Xiaoyun Wang, PhD, is an Assistant Research Scientist in the Department of Clinical and Administrative Pharmacy at the University of Georgia College of Pharmacy. She holds a PhD from the Shanghai Institutes for Biological Sciences, Chinese Academy of Sciences. Dr. Wang’s current research focuses on her interest in pulmonary diseases, specifically identifying novel drug targets to treat patients with acute lung injury (ALI) and severe acute respiratory distress syndrome (ARDS). Her KL2 project will look specifically at TIMP-1 (tissue inhibitor of metalloproteinases 1) levels as an indicator of the severity and outcome of ARDS patients and explore the therapeutic efficacy of TIMP-1 neutralization on LI/ARDS. Her ultimate career goal is to become an independent academic investigator at the University of Georgia developing novel clinical approaches and technologies to help prevent, diagnose, and cure patients with pulmonary diseases.
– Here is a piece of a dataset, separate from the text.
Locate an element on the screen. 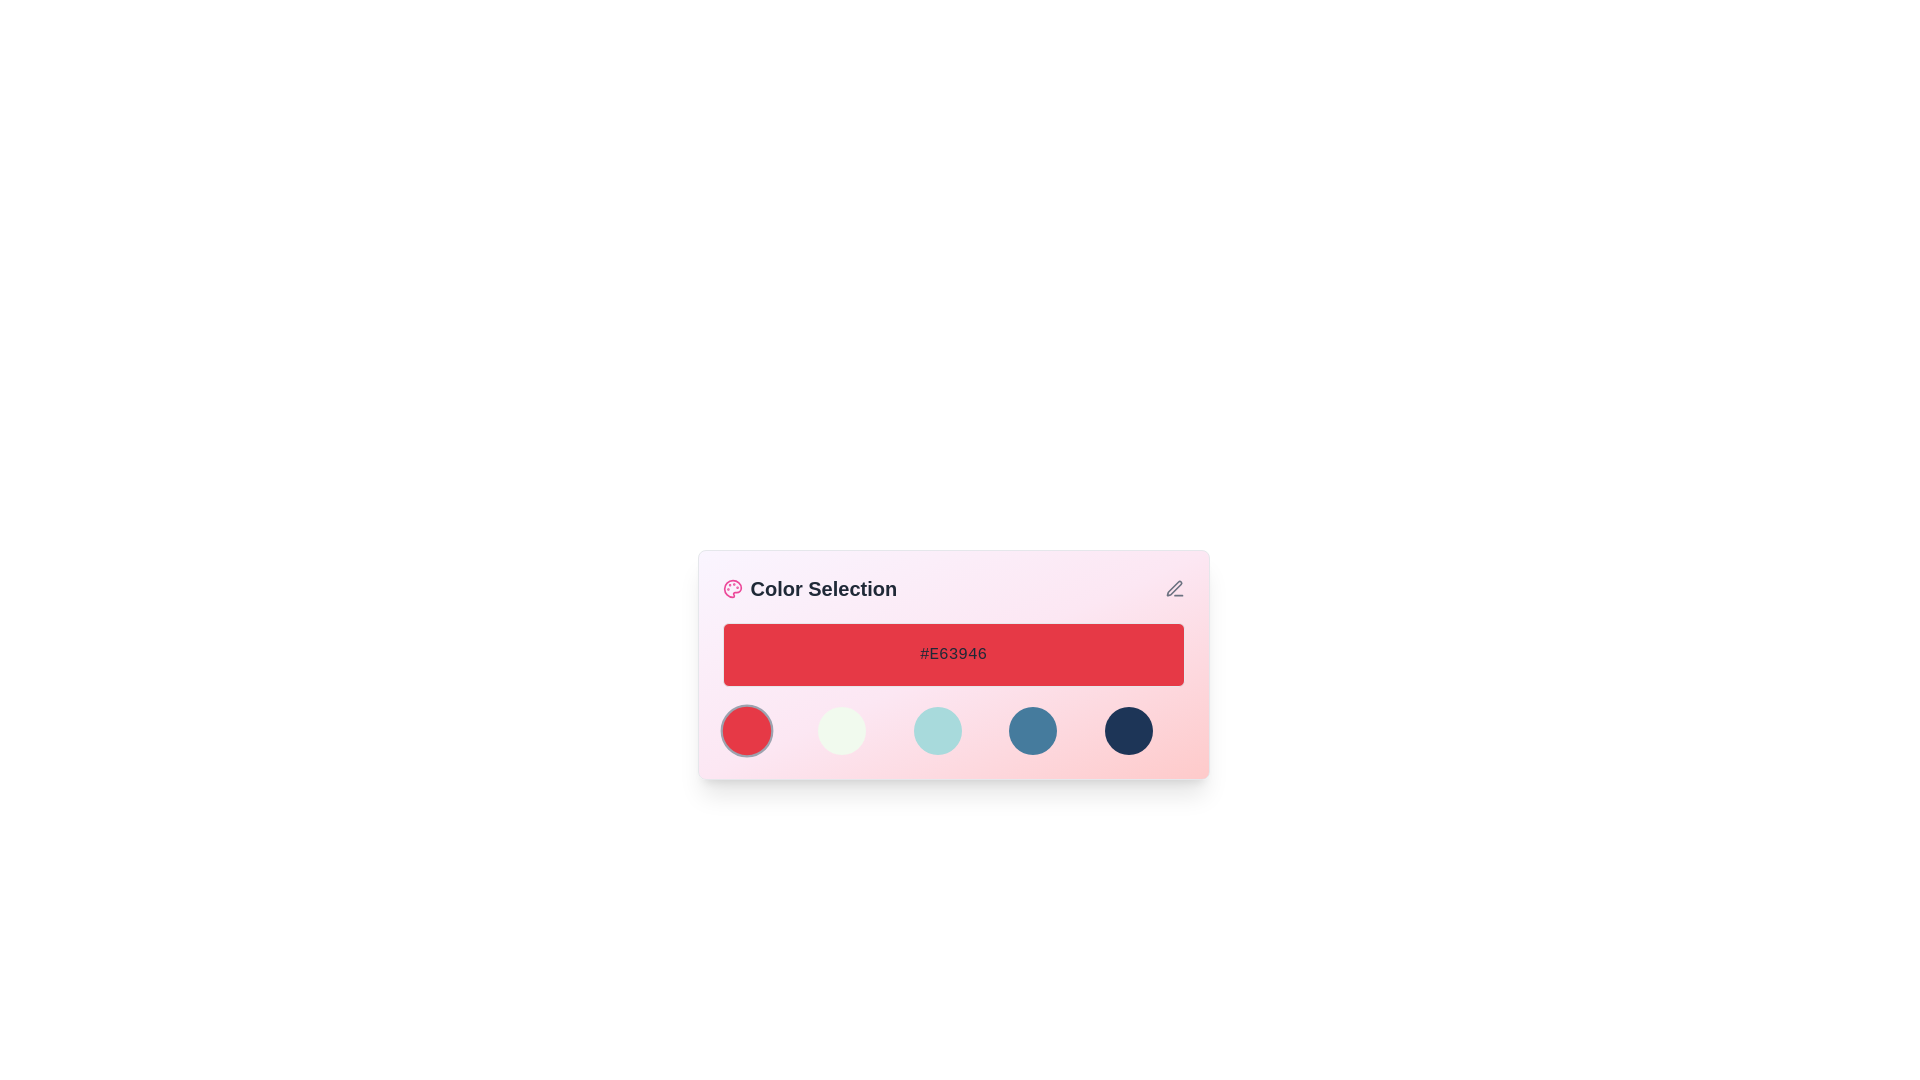 Image resolution: width=1920 pixels, height=1080 pixels. the small, curved pen-like icon located in the top-right corner of the Color Selection panel, adjacent to the 'Color Selection' label is located at coordinates (1174, 587).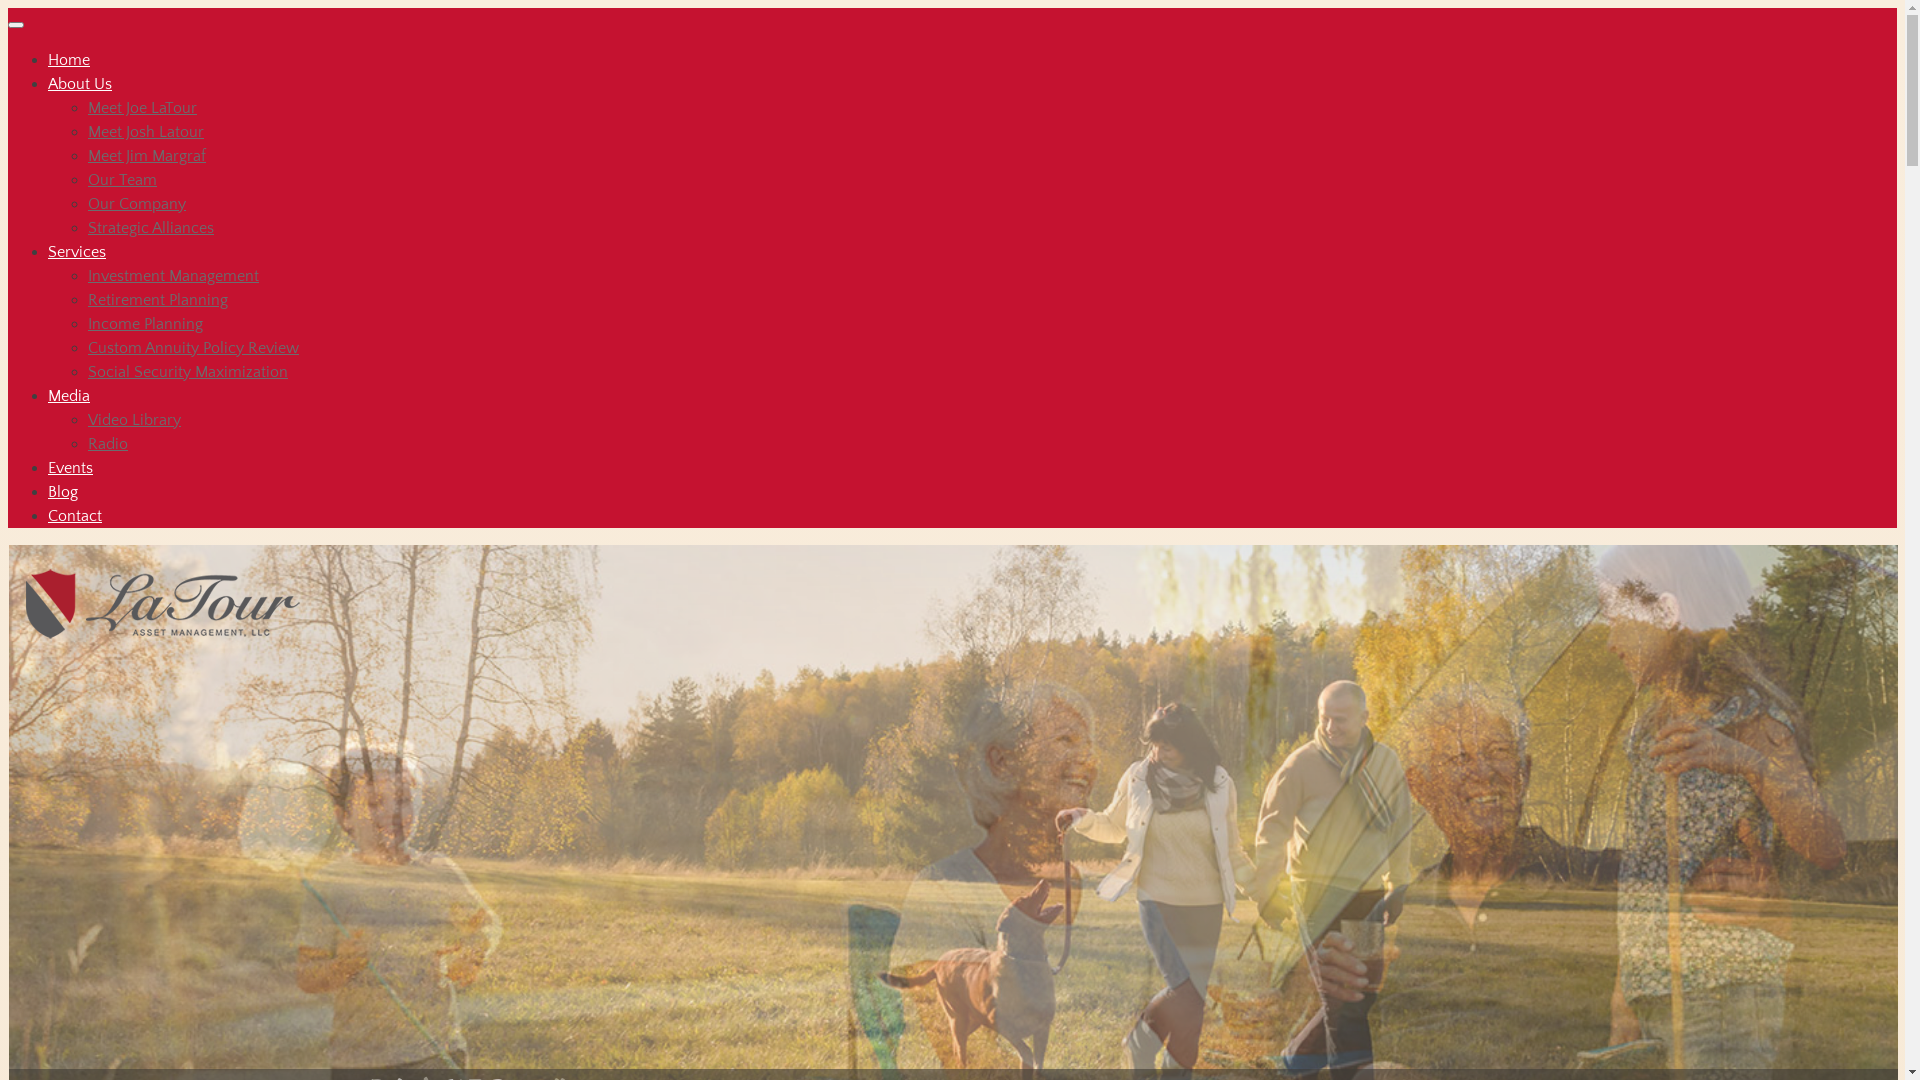 This screenshot has height=1080, width=1920. What do you see at coordinates (62, 492) in the screenshot?
I see `'Blog'` at bounding box center [62, 492].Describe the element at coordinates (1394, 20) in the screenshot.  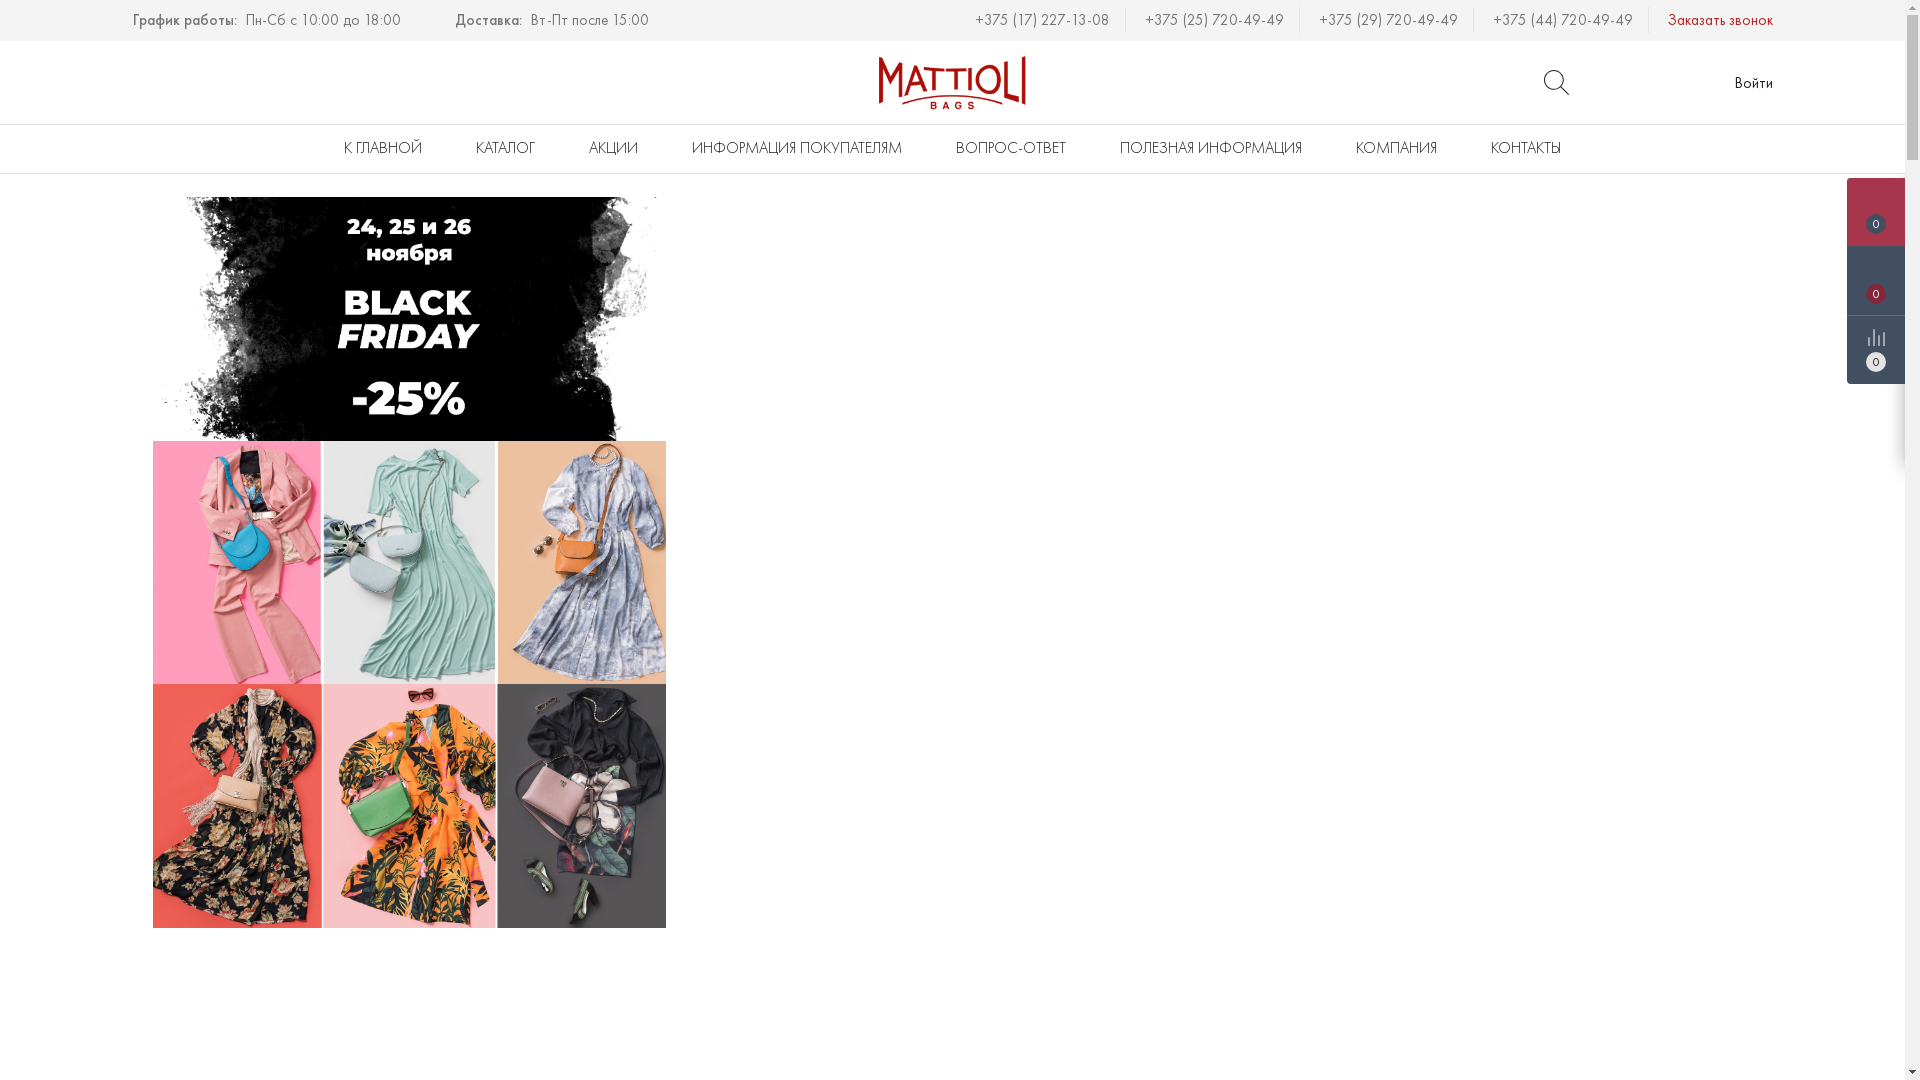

Leanne Woods-Burnham, PhD, is an Assistant Professor in the Department of Physiology at Morehouse School of Medicine. She holds a PhD in Physiology from Loma Linda University. Since Black men are most likely to be diagnosed with advanced and incurable prostate cancer leading to worse survival rates, Dr. Woods-Burnham’s current research focuses to identify and translationally address race-specific biological determinants of aggressive disease. Her KL2 project will use liquid biopsy to investigate whether HER2 expression is positively correlated with West African ancestry to test the hypothesis that African American prostate cancer patients are more prone to HER2+ disease. The results will provide critical data to support a Phase II race-stratified clinical trial to treat African American HER2+ prostate cancer patients with newer, more efficient anti-HER2 drugs. Her long-term research goals are focused on improving bench-to-bedside therapeutic options for men at highest risk for developing lethal prostate cancer.